_やること_: 下の資料にある行を全部、一字も変えずに書き出してください。画像は答えに入れないでください。

_使える資料_:
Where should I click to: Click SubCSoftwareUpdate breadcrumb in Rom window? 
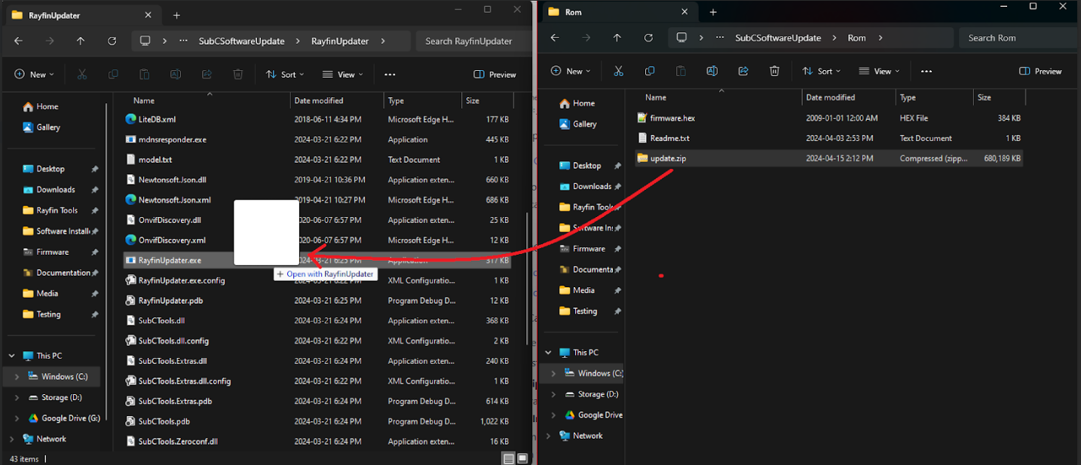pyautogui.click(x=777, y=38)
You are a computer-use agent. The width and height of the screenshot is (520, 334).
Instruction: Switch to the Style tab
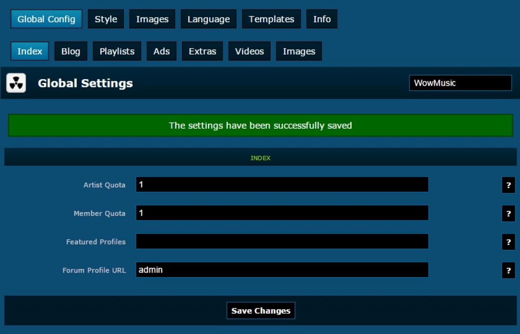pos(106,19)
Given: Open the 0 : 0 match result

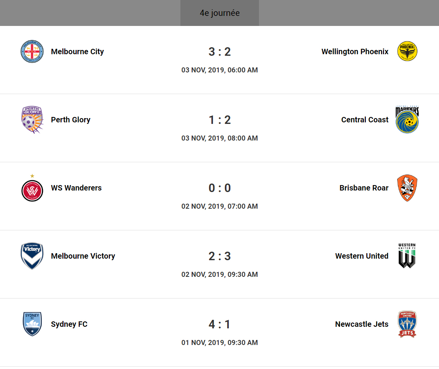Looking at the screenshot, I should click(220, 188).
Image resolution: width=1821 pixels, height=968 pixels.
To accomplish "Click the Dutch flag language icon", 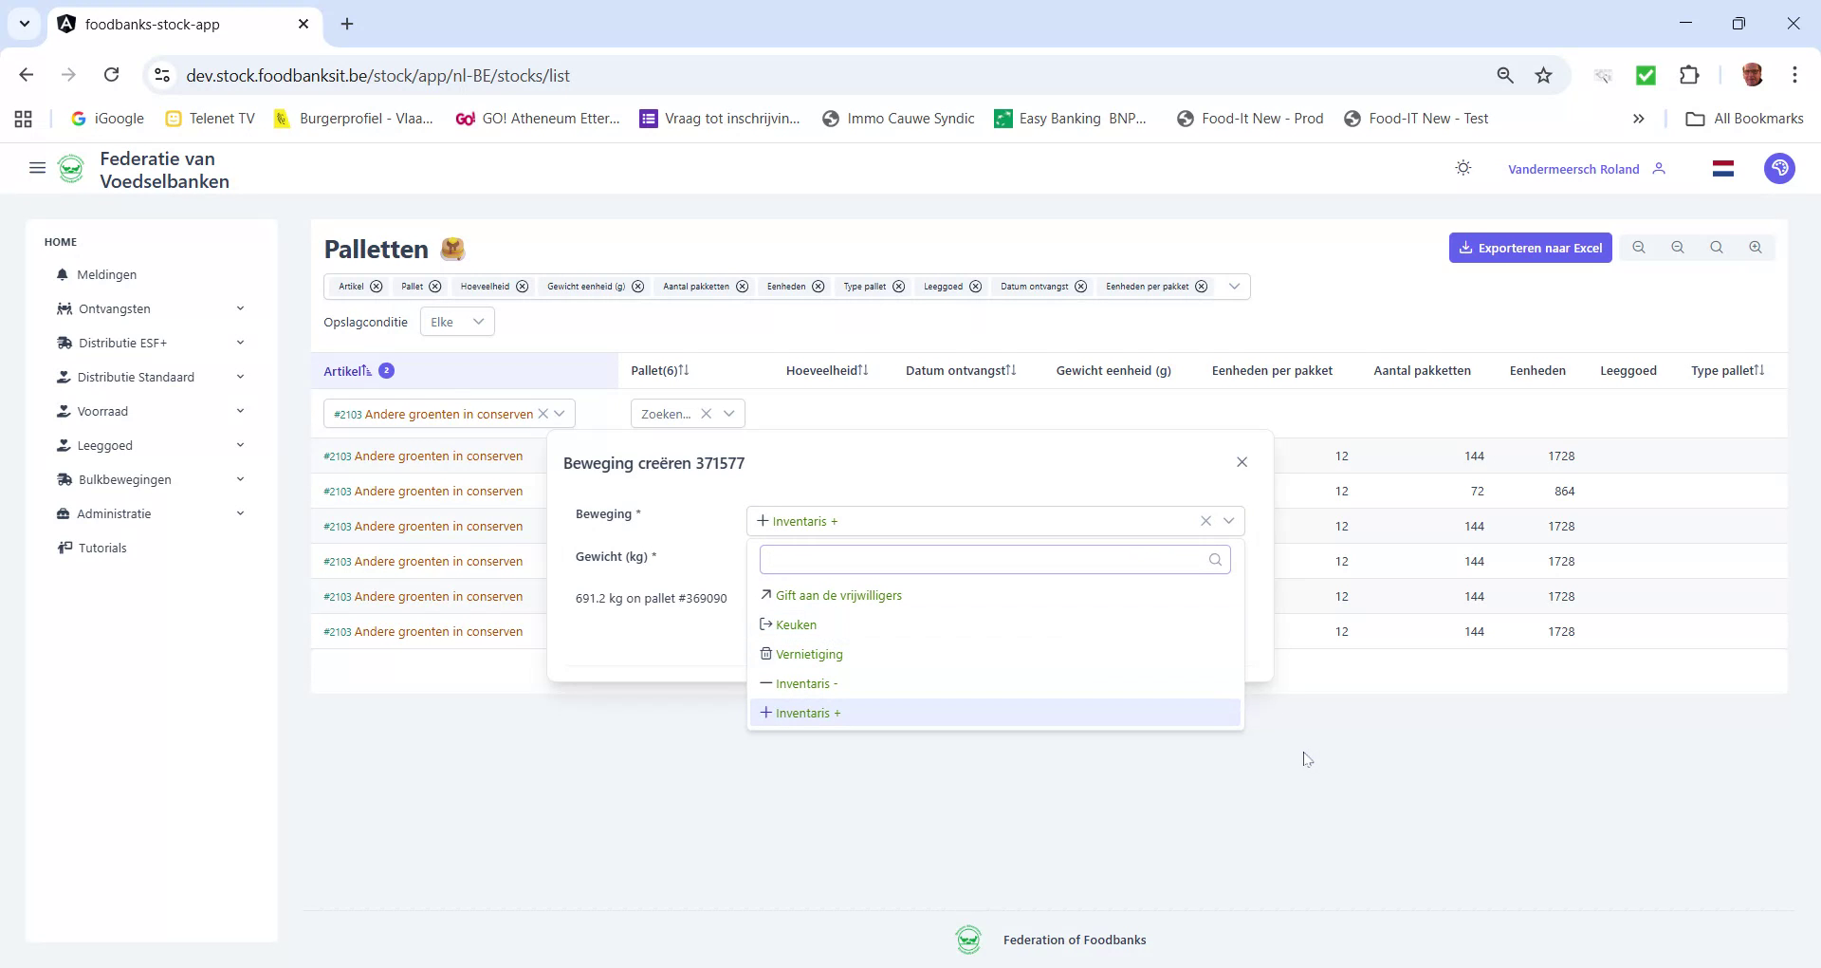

_解答例_:
Where should I click to: Click SubCSoftwareUpdate breadcrumb in Rom window? 
pyautogui.click(x=777, y=38)
You are a computer-use agent. The width and height of the screenshot is (520, 334).
Instruction: Switch to the Style tab
pos(106,19)
Given: Open the 0 : 0 match result

Looking at the screenshot, I should click(220, 188).
Image resolution: width=1821 pixels, height=968 pixels.
To accomplish "Click the Dutch flag language icon", 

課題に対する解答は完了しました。